Salade Quinoa et histoires d’IVG

Un des sujets qui sont ressortis lors d’un débat suite à mon dernier post sur le Bad Guy est l’exemple du droit à l’avortement :

  • la première personne qui m’a sorti cet exemple (au téléphone) était pro-choice absolue (#mybodymychoice) et me reprochait le fait que mon post supposait en filigrane une position anti-avortement car l’égalité devrait s’appliquer également à l’embryon
  • une autre personne, d’opinion opposée, commenta avec la même conclusion, comme quoi l’embryon ayant les mêmes droits, l’avortement serait un mal pur

En fait, il y avait bien une incomplétude à la règle ; J’ai parlé d’égalité appliquée aux humains en particulier, même si j’ai dû citer des cas d’injustices appliquées à des simili-humains (extraterrestres dans des fictions). Devrait-on limiter la réflexion aux humains ? Peut-être faudrait-il élargir à tous êtres dotés de conscience ? Et qui peut juger que telle ou telle espèce vivante est dotée ou pas de conscience ? Et à partir de quel moment à quel moment un être est doté de cette conscience ? Depuis la fécondation de l’ovule dont il est issu ? Depuis son accouchement et pas 5 secondes avant ?

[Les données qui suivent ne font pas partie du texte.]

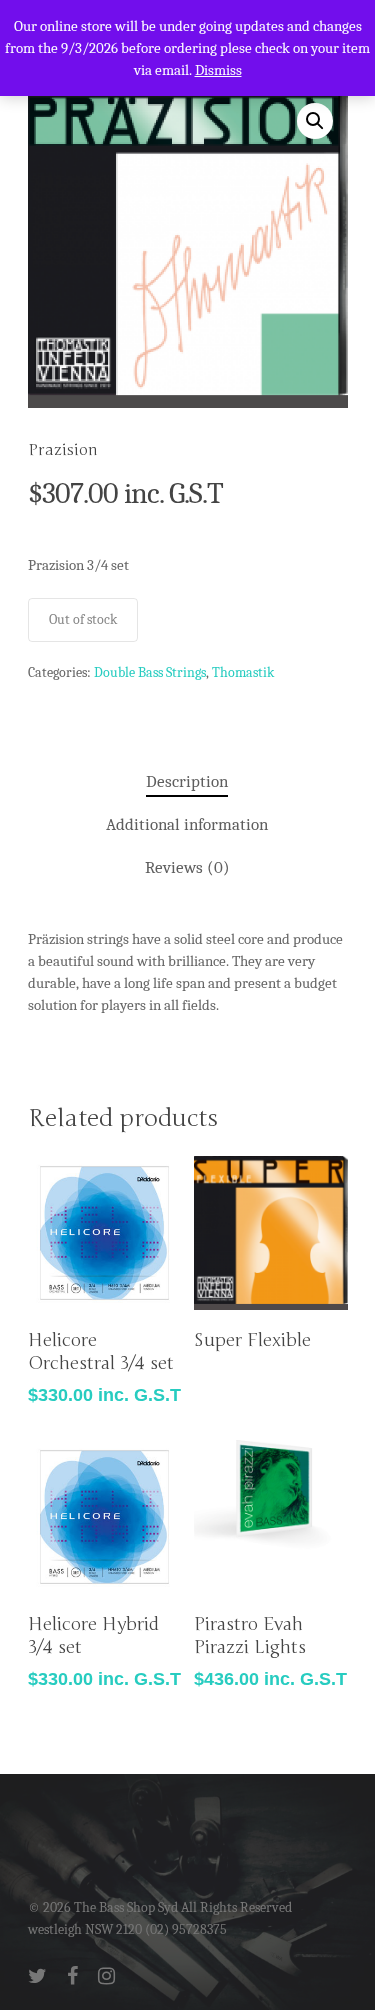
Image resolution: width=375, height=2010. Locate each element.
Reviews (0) (187, 867)
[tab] (187, 782)
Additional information (187, 824)
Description (187, 781)
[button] (315, 121)
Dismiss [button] (218, 70)
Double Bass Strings (150, 672)
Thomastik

Dans tous les cas, l’aspect éthique ou pas dépendra des convictions collectives du groupe social concerné. Il serait impossible d’aligner tout le monde sur des principes purement culturels (exemple de la vache sacrée dans l’hindouisme).
Les réponses à ces questions, ne pouvant pas à ce jour être déterminées précisément et objectivement, avec l’accord de tous, les seules réponses existantes sont culturelles, idéologiques voire émotionnelles. Difficile de justifier à une personne qui est convaincue qu’un embryon de 3 jours est vivant et conscient de la légitimité d’avorter, il y verra simplement un meurtre abject, de la même façons que d’autres seraient horrifiés par un avortement sur un bébé 5 secondes après les contractions de sa maman.

Petite parenthèse, mon avis personnel, même s’il ne devrait avoir aucune incidence sur cette réflexion, n’est pas tranché. Je n’ai pas vraiment idée pour être sincère de ce qui est éthique ou pas dans le cas de l’avortement. Si je me réfère à mes convictions métaphysiques, ma religion parle parfois de 120 jours avant que l’âme ne soit insufflée. Mon savoir limité sur le sujet me permet de croire que ça peut être ça la limite max, mais je ne suis pas certain qu’à 119 jours, il toujours éthique de le faire.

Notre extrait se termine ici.